Алексей Куликов - Дорога к дому (СИ)
Безымянный меланхолично вздохнул и, отрешенно помешивая закипающее варево металлической ложкой с резным можжевеловым черенком, приложился к недавно обнаруженной фляге, но тут же с отвращением выплюнул, закупорил бутыль и, не глядя, швырнул на прежнее место. После воспоминаний о благородном вине вкус самодельного пойла казался ещё более отвратительным, чем был в действительности. У его деда наверняка от одного вида этой браги приключился бы нервный приступ, и ещё долго весь огромный родовой замок полнился бы его отчаянными воплями и стенаньями, а домашние старались бы лишний раз не шуметь и передвигались на цыпочках.
Домашние, дом, семья…
Сможет ли он, сумеет ли заново обрести дом? Хоть какой-нибудь? Сможет ли обзавестись семьей? Или же, как и многие до него, так и останется навеки бесприютным скитальцем, неизменным заложником дороги, и до конца дней предстоит ему мерить бессчетные мили, километры и версты — точно такие же, как и те, что уже остались за его спиной? Сколько их было? Не счесть! Да и надо ли? Дорога не исчисляется количеством шагов, не меряется пройденным расстоянием, она — мера твоей души, того, что ещё осталось от неё. Она — судья, взвешивающий вину на незримых весах и выносящая приговор. Она — палач, и лишь те, кто прожил достаточно долго, могут оценить её редкий и бесценный дар мгновенной смерти.

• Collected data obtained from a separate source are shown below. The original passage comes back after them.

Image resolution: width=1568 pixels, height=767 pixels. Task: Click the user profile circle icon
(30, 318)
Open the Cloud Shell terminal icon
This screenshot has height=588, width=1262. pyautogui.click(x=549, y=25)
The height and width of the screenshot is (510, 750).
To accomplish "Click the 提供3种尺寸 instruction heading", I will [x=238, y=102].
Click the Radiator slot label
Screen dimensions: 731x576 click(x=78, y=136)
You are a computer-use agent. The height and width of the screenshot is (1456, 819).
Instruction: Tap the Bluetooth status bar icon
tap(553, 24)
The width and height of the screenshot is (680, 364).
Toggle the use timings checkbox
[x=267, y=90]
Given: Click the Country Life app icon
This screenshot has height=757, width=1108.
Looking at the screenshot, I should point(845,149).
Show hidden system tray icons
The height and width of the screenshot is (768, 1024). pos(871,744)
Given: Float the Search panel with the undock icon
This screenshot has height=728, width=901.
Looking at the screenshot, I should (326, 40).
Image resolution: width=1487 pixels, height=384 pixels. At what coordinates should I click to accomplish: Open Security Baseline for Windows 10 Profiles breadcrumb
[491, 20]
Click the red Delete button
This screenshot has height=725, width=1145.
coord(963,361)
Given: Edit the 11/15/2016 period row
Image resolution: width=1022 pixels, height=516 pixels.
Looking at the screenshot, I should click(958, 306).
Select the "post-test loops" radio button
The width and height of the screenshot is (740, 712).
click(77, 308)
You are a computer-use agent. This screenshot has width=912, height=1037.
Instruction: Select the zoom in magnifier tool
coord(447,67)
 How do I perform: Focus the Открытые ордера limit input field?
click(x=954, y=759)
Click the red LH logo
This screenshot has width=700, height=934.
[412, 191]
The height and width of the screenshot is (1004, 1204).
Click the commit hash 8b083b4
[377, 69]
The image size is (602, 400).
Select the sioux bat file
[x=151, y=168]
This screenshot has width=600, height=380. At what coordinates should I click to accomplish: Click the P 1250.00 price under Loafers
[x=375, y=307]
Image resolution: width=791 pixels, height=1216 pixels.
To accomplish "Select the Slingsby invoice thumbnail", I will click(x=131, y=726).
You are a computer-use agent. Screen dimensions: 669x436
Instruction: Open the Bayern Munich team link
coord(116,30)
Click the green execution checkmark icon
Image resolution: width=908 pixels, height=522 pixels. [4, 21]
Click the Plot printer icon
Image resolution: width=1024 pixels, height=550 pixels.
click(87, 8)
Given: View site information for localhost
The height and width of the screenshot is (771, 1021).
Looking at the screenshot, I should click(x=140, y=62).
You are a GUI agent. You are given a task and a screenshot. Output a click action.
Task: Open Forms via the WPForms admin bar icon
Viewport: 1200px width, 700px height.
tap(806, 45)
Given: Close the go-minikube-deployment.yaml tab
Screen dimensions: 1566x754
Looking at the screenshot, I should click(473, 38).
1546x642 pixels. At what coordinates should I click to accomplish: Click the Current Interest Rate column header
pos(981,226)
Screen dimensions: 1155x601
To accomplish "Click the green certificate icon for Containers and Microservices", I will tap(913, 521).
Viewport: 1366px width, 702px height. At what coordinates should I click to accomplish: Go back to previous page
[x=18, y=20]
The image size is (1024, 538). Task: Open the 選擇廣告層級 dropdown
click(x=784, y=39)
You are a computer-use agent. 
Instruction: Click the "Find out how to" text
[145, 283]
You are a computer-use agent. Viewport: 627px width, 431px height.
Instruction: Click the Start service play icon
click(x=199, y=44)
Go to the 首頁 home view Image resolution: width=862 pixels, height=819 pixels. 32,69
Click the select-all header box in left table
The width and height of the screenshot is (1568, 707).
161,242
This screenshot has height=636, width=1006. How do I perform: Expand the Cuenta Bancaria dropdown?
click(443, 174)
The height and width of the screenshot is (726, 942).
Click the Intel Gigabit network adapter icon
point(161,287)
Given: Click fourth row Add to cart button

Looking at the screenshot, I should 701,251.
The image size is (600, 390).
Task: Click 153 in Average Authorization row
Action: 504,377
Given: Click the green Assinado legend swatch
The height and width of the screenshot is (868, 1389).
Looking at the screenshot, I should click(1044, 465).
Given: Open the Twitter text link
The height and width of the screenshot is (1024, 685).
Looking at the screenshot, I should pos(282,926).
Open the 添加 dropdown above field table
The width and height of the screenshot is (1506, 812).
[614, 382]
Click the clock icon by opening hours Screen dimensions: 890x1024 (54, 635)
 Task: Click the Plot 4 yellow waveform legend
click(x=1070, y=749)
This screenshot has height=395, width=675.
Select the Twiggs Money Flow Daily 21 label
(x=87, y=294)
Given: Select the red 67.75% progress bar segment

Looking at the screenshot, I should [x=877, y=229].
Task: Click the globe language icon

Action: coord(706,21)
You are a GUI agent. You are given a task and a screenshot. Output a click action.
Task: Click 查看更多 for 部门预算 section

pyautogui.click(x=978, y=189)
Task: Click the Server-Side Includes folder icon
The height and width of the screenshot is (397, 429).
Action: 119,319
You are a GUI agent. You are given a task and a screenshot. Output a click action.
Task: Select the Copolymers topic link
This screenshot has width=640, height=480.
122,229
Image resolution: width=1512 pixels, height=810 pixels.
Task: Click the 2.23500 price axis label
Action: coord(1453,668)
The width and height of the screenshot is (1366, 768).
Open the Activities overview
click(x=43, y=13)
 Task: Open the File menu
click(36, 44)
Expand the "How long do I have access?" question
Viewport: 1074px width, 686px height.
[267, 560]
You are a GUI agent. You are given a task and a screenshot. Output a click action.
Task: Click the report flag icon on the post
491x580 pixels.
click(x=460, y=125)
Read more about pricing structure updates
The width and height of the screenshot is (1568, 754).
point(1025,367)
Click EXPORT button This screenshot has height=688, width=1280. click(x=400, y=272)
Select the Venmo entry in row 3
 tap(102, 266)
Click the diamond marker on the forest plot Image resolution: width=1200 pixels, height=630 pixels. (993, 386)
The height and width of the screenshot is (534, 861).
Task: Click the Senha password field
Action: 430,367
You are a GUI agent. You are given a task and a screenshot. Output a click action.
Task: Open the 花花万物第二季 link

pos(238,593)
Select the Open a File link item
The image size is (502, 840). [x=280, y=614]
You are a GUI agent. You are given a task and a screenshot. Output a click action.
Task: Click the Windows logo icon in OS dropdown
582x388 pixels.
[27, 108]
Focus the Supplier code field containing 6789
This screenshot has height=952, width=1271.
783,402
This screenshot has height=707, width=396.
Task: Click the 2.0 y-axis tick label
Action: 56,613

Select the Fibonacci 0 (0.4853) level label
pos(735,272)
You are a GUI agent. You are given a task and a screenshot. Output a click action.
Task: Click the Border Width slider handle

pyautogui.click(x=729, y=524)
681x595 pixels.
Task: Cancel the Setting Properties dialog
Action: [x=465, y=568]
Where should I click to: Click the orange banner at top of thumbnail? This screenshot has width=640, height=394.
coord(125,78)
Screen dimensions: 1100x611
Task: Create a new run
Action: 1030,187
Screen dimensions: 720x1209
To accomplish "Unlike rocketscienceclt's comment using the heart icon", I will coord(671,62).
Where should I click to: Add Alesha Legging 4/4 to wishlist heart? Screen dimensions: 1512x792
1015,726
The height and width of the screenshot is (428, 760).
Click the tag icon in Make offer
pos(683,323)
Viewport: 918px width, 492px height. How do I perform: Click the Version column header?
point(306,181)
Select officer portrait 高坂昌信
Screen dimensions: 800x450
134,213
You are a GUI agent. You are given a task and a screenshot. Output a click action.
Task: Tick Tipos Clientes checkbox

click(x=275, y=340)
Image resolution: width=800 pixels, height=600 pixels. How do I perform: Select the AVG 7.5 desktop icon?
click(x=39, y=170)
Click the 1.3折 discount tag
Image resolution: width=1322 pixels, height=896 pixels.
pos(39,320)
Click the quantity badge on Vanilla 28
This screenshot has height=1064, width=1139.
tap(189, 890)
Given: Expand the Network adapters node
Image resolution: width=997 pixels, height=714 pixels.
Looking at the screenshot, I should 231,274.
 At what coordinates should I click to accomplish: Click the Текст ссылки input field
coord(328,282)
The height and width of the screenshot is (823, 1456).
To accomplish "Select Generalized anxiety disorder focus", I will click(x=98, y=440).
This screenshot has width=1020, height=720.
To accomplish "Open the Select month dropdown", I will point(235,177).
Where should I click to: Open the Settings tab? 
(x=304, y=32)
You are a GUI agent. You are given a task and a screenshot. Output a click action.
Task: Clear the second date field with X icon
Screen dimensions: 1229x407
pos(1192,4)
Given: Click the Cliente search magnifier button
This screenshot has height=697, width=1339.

Безымянный зачерпнул похлебку и, подув на ложку — остужая, попробовал на вкус. Не деликатес, конечно, но вполне ничего, сносно, есть можно. Сняв котелок с огня, он водрузил его наземь и, раскрошив над ним кусок черствеющего хлеба, отрешенно приступил к трапезе. Ноби он благоразумно решил не вызывать, ведь бесёнок был способен своими стенаниями и жалобами испортить аппетит кому угодно. Тем более что прожорливый бес успел отъесться в хоттоле Гаргарона дней на десять вперед и потому не нуждался в пище. Да и не станет он есть походную баланду — уж в этом-то Безымянный не усомнился ни на мгновенье — тем более когда до ближайшего хоттола меньше дня пути. Вызывать же его просто так, для компании, — ну уж нет, избавьте! Захочет — сам вылезет, и ничегошеньки с этим не поделаешь! Но пока этого не было и в ближайшем будущем не предвиделось — хоть на том спасибо! — следовало пользоваться удачным моментом и наслаждаться тишиной. Ведь Ноби, утомившись от собственного нытья и клянченья, спрятался в подпространство и уже на протяжении двух дней высовывался наружу, исключительно с целью вываливания на голову Безымянного новой порции упреков и нотаций. Бесенок был крайне раздражен и прилагал массу усилий, дабы сей прискорбный факт, не укрылся от внимания хозяина. Недоволен он был, главным образом, тем, что «его человек», отвергая все доводы разума, упрямо отказывался останавливаться на ночлег в попутных селениях, предпочитая по многолетней привычке ночевки под открытым небом, что совсем не соответствовало представлениям сибаритствующего бесенка о «достойной жизни высококультурных и уважаемых существ», к каковым он относил в первую очередь себя, а уже потом — с изрядной долей оговорок и допущений — хозяина.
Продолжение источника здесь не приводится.